Мои раны постепенно зарубцовывались. Около меня часами сидела моя дорогая сестра Катарина. Я погружался в грезы, а когда открывал глаза, мне приятно было видеть ее рядом со мной. Она сидела и вышивала, терпеливо ожидая моего выздоровления. Позже она стала располагаться у окна, играя с Посейдоном или разглядывая вышитые ею гобелены.
Cecipy нельзя было назвать красивой. Она походила на отца. У нее был, как у отца, бледный цвет кожи и вытянутый подбородок. Но мне очень нравилось выражение ее глаз, форма ее хорошенькой головки и нежный голос.
Мы часто, хотя и сбивчиво, говорили с ней о прошлом. Но я никогда не рассказывал ей о волнениях и тревогах, связанных с Армидой.
- Я так благодарен тебе, Кати. Как я жалею, что в последние годы мы редко виделись. Скоро уже зима, я хочу, чтобы мы чаще встречались.
- Я рада, что ты этого хочешь. Я всей душой стремлюсь к тому же. Но есть силы, которые разъединяют людей вопреки их желаниям.- Она как всегда говорила тихо и покорно.
- Мы сохраним душевное веселье, будем беззаботны и все преодолеем.

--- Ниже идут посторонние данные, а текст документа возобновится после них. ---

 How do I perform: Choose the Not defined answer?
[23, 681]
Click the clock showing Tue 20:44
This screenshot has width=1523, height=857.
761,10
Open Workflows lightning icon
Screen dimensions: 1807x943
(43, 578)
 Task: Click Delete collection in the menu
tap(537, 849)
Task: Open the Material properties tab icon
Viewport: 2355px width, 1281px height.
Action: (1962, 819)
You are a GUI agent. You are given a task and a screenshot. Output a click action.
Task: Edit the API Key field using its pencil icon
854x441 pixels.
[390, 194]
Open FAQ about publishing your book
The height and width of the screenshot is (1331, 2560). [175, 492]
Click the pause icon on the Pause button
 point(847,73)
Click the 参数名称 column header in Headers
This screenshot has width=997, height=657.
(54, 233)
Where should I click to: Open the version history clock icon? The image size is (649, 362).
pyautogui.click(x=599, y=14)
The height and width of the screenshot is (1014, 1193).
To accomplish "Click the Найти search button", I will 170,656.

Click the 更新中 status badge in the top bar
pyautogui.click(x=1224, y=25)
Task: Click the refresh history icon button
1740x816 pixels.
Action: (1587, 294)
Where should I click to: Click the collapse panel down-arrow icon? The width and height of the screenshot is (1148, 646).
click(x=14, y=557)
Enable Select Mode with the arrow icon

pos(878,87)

Говоря о беззаботности, я не кривил душой; когда рядом была Катарина, я в самом деле чувствовал себя беззаботным.
Воцарилась тишина, только слышно было за окном жужжание трудолюбивых пчел. Одна из них так нагрузилась пыльцой, что не могла оторваться от подоконника, и Посейдон игриво тянул к ней лапу. В ясном небе, не шевельнув ни единым перышком, стремительно пронеслись птицы.
Жестом указывая на них, Катарина сказала:
- Снова эти птицы с раздвоенными хвостами собираются вокруг башен. Перед тем, как отправиться в южные края, они вьют себе здесь гнезда. Мне всегда становится грустно, когда они улетают. Мне их очень жаль, и к тому же это означает, что прошел еще один год. Хотя каждый год они снова возвращаются из какого-то таинственного места. Они никогда не опускаются на землю. Если они это сделают, то им никогда уже не взлететь. Все
233
потому, что у них нет ног, если, конечно, верить Аристотелю и Тарзаниусу.
- Это вертки. Отец рассказывал мне, что они прилетают с южного континента, покрытого льдом. Туда еще не ступала нога человека.
- А он-то как об этом узнал?
- Должно быть, из архивных записей.
Катарина взяла белый гребешок и принялась расчесывать роскошный, песочного цвета мех Посейдона. Кот раздул грудь и замурлыкал так громко, что заглушил пчел. Но глаз не открывал.
Катарина, после некоторого молчания, издала смешок:
- Я все пытаюсь представить, как выглядит страна, которую никто никогда не видел.
- Не так уж трудно. Мы сами живем в такой стране. Здесь все загадочно и тайны не раскрыты.
- Шутник ты, Перри. Готова спорить, что это строчка из какого-нибудь твоего романса.
- Как только я произношу что-нибудь глубокое и мудрое - или хотя бы осмысленное, - так все сразу заявляют, что это цитата, из пьесы. Но пьесы часто пишут сами актеры - сама знаешь, мы ведь парни толковые. И разве ты не помнишь, что я в детстве был смышлен не по летам.
- Я помню, как ты изображал перед нами живые статуи, а мы должны были угадывать - кого ты представляешь. Ты чуть не утонул в лагуне, когда изображал Тритона. А я испортила новое платье, тебя спасая.